Liputan6.com, Jakarta - Facebook dilaporkan telah memberlakukan larangan terhadap banyak organisasi di Myanmar yang bergabung melawan kudeta militer pada Februari lalu. Informasi ini berdasarkan laman Rest of World.
Mengutip The Verge, Minggu (16/5/2021), larangan Facebook ini diberlakukan pada 2019, ketika organisasi seperti Arakan Army dan banyak sekutunya diklasifikasikan sebagai organisasi teroris oleh pemerintah sebelumnya.
Baca Juga
Namun sejak saat itu, banyak hal berubah di Myanmar. Setelah kudeta militer dan pengambilalihan pemerintah oleh militer, situasi politik negara tersebut menjadi sangat kompleks.
Advertisement
Perubahan lainnya adalah Arakan Army tidak lagi diklasifikasikan sebagai organisasi teroris, baik oleh pemerintah militer atau pun pemerintah yang digulingkan.

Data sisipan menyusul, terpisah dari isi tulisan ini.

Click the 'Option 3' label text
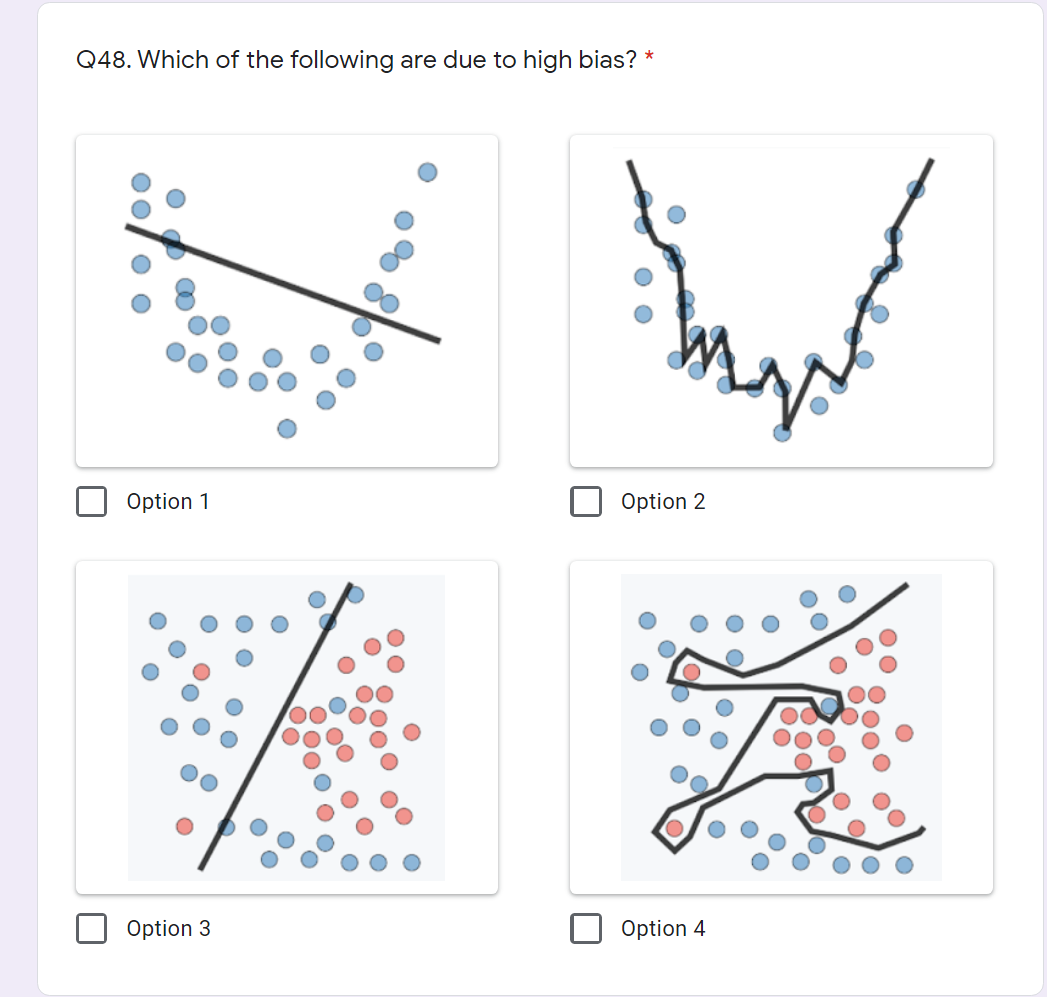click(x=169, y=928)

Menurut Rest of World, Facebook masih melarang adanya Arakan Army di platformnya, meski sudah tidak lagi diklasifikasikan sebagai organisasi teroris.
Tidak hanya Arakan Army, ada grup lain yang tidak bisa berkomunikasi melalui platform Facebook. Beberapa organisasi etnis bersenjata yang aktif di Myanmar yang bersatu melawan kudeta militer juga tidak diizinkan ada di Facebook.

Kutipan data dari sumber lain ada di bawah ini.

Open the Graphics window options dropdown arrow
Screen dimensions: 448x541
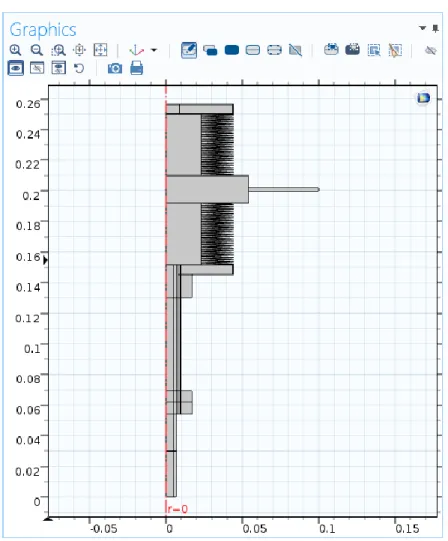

Pelarangan Dianggap Langgar HAM
Disebutkan, banyak dari halaman Facebook mereka yang juga dibatasi pada 2019 di bawah pemerintah yang terpilih secara demokratis.

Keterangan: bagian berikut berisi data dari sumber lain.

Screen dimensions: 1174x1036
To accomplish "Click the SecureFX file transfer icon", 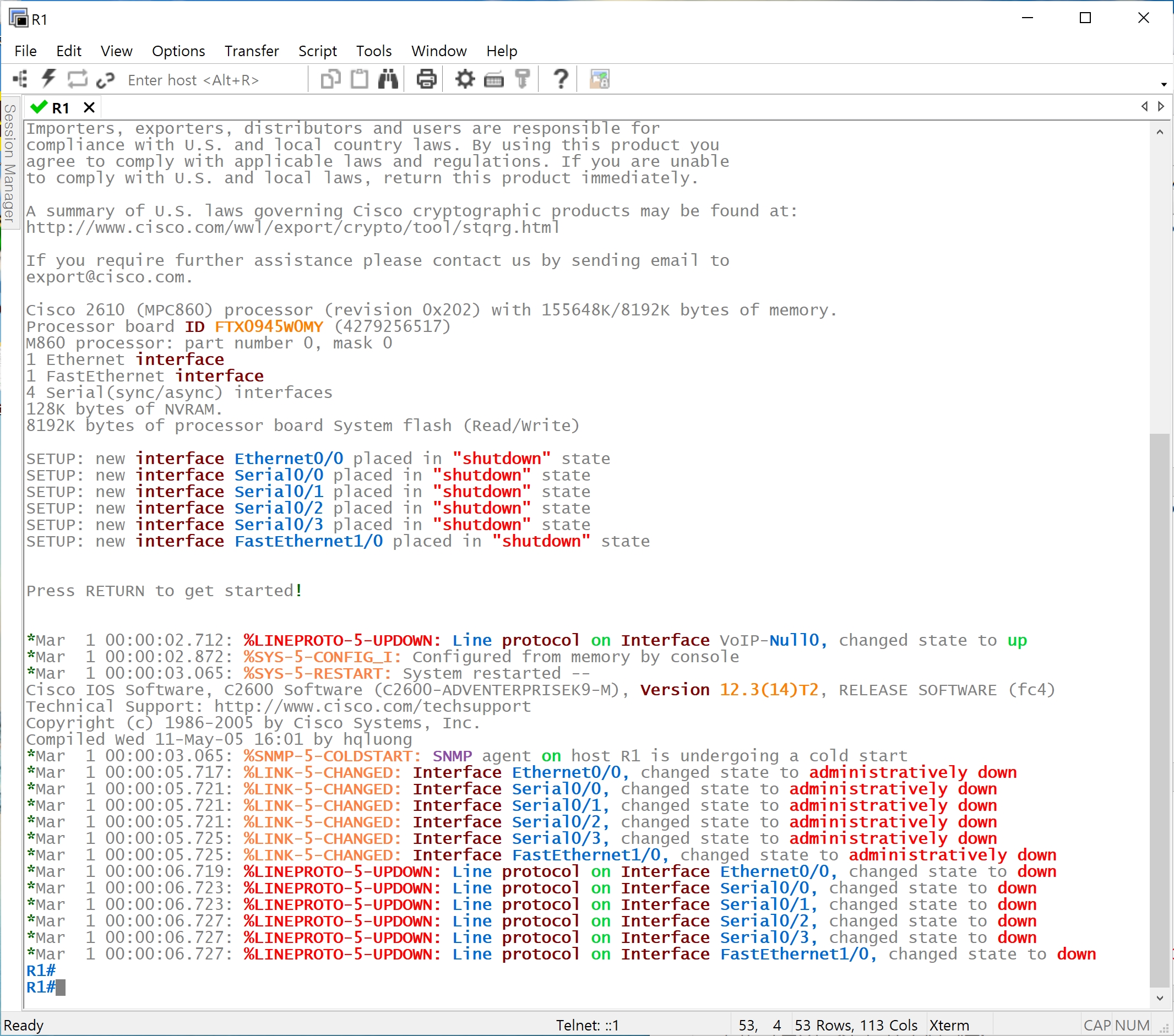I will [x=599, y=79].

Rest of World juga mengungkap, larangan Facebook terhadap organisasi etnis bersenjata juga penuh kontroversi.
Sejumlah pihak menganggap, larangan Facebook termasuk sebagai pelanggaran atas HAM, dalam hal ini terkait penyebaran informasi.
Kini, organisasi dan jurnalis di Myanmar berpendapat, larangan Facebook mencegah mereka menunjukkan apa yang terjadi dalam perjuangan melawan pemerintah militer yang berkuasa saat ini.
Advertisement
Facebook Diminta Bentuk Dewan Pangawas untuk Myanmar
Direktur organisasi HAM mengatakan kepada Rest of World, "larangan semacam itu seperti mencoba menutup mata dan telinga orang."
Sebelumnya, Facebook juga melarang halaman yang terkait dengan pemerintah militer Tatmadaw setelah kudeta, namun aktivis HAM Thinzar Shunlei Yi mengatakan, Facebook masih gagal bereaksi terhadap perubahan politik yang terjadi di Myanmar.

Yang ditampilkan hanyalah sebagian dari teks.